In this study I attempted to investigate how niche width and several other diet-based

characteristics might depend on latitude, climatic zone and water transparency. I did this by studying the diet composition of Eurasian perch (Perca fluviatilis) sampled from 10 lakes over a 12.65 degrees of latitude gradient in the temperate and boreal climatic zones. Multiple studies of perch diet ecology have already been conducted in great detail but most of these studies were rather geographically constrained. The main goal of this study was to investigate the potential impact of climate change on niche use of perch focusing on diet variation along a latitudinal gradient and at varied light climate. To achieve this I made several predictions: (1) population niche width will be significantly greater at higher latitudes, (2) individual specialization will be more prevalent in darker lakes and in lakes at lower latitudes, (3) population diet overlap

between habitats will be greater at lower latitudes and in clearer water conditions, (4) reliance on littoral resources will be greater in lakes with clearer water and at higher latitudes.

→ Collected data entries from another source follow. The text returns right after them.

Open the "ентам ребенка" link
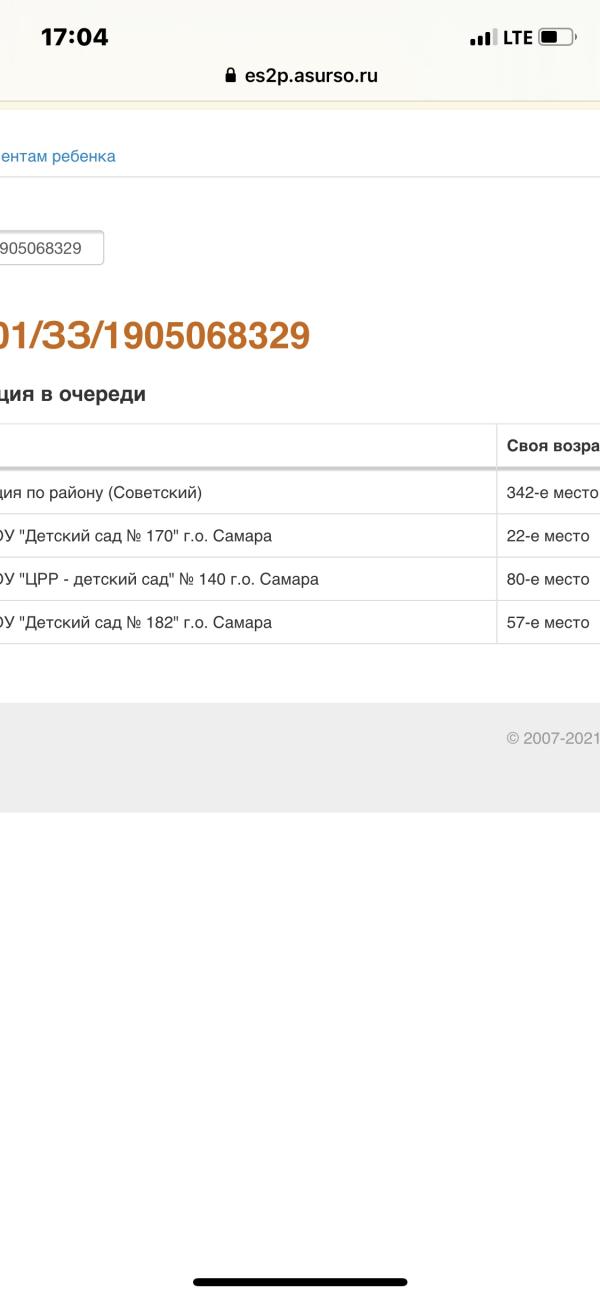 (x=57, y=156)
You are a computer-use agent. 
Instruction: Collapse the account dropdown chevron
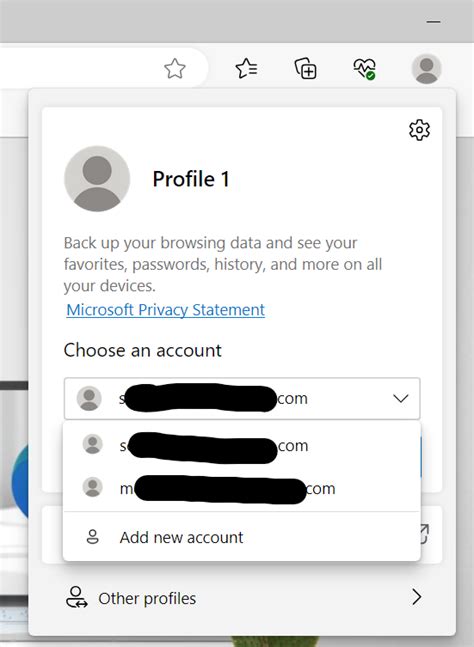tap(401, 399)
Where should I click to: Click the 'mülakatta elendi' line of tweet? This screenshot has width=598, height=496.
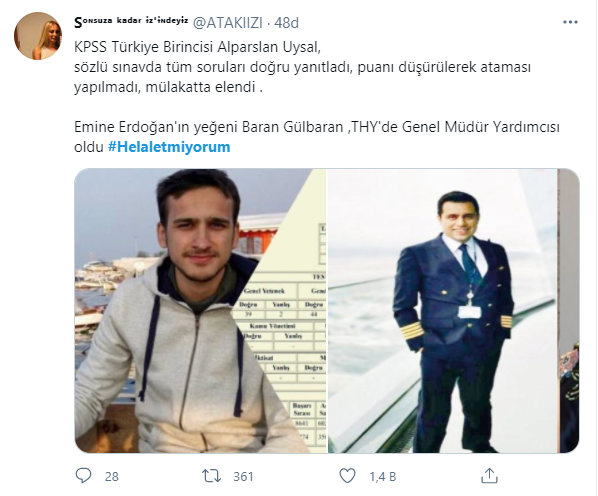point(168,87)
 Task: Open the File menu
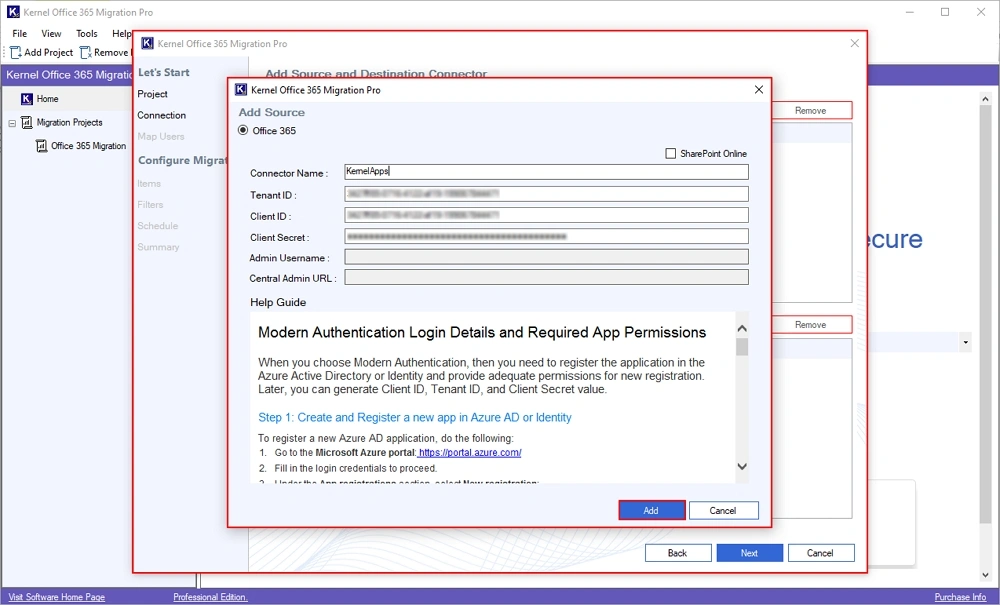point(18,33)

For prediction 1 I expected that northern perch populations might expand their niche following ecological release from reduced interspecific competition and potentially confirm MacArthur’s latitude-niche variation (Bolnick et al. 2010). Alternatively, in prediction 2 I expected that perch would experience reduced intraspecific competition by becoming more specialized in their diets (Bolnick et al. 2010). This would happen if interspecific competition is high or prey accessibility and foraging success are low as might be the case in southern lakes or lakes with poor light climate respectively. Predictions 3 and 4 are based on observed differences in habitat coupling and diet preferences at varying light climates (Bartels et al. 2012, 2016) and density dependent habitat preferences of Eurasian perch (Persson et al. 2000, Svanbäck, & Persson 2004, Svanbäck et al. 2008).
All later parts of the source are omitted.